Textauszug:
________________

Seit Jahrzehnten experimentiert der französische Architekt Jacques Rougerie mit schwimmenden Strukturen. Eine seiner bekanntesten Visionen sieht aus wie ein Rochen, der sich an die Meeresoberfläche verirrt hat – eine Stadt auf dem Wasser für 7000 Bewohner. Die Zukunft der Menschheit liegt seiner Überzeugung nach im Ozean mit seinem Potenzial als Lebensraum, Energie- und Nahrungsquelle. In seiner Cité des Mériens sollen Professoren und Studenten über einen langen Zeitraum auf dem Meer leben und dort die Artenvielfalt erkunden – autark. Die schwimmende Universität beherbergt in ihrem Zentrum eine Lagune mit Aquakulturen und einen Hafen für Expeditionsboote sowie Gewächshäuser an ihren Flügelenden.

________________

Aufgaben:
**a)** Für wie viele Bewohner ist die Stadt auf dem Wasser im Text über die schwimmende Stadt gedacht?
**b)** Führe den Text über die schwimmende Stadt nach seinem letzten Satz weiter.
Das Material braucht man hier nicht.

Quellenauszug:
________________

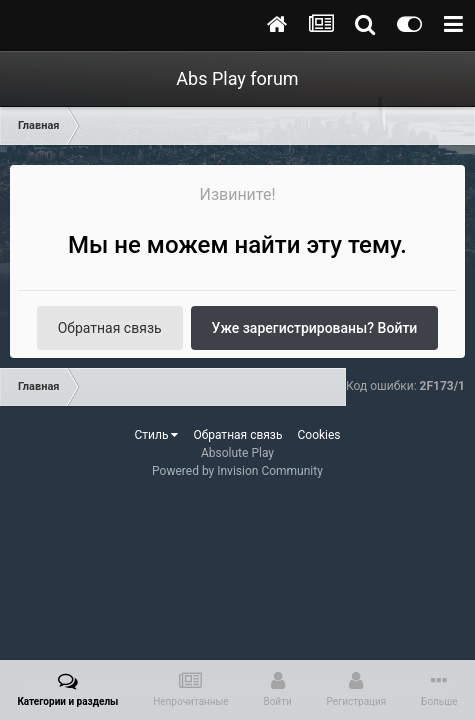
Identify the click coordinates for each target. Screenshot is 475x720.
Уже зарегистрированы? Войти (315, 328)
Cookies (318, 435)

________________

Lösungen:
**a)** Für 7000 Bewohner.

**b)**
Im Jahr 2050 werden laut Prognosen der UN 90 Prozent der größten Städte mit Überflutung zu kämpfen haben. Von den 33 heutigen Megacitys mit jeweils mehr als zehn Millionen Einwohnern befinden sich 21 an den Küsten der Weltmeere. Sie sind unmittelbar vom steigenden Meeresspiegel aufgrund des Klimawandels betroffen – und wachsen dennoch unaufhaltsam weiter, wie so viele andere, vornehmlich asiatische Küstenstädte auch.
Um Bauland zu schaffen, wird Sand ins Meer gekippt. Das hat häufig katastrophale Folgen. Wenn der natürliche Küstenschutz – zum Beispiel aus Mangroven und Korallenbänken – zerstört wird, ändert sich die Strömung und mit ihr die ganze Küstenlinie. Dazu kommt ein weiteres Problem: Sand wird knapp. Denn er wird nicht nur zur Aufschüttung von künstlichem Land verwendet, sondern ist auch Bestandteil von Beton, dem gebräuchlichsten Baumaterial. 50 Milliarden Tonnen Bausand werden jährlich verbraucht. Einige Länder Asiens wie Malaysia, Indonesien oder Vietnam haben inzwischen den Export der begehrten Ressource verboten. Die Folge: Sand wird illegal abgebaut und auf dem Schwarzmarkt gehandelt.
“Wir müssen Wasser als neuen Baugrund begreifen.”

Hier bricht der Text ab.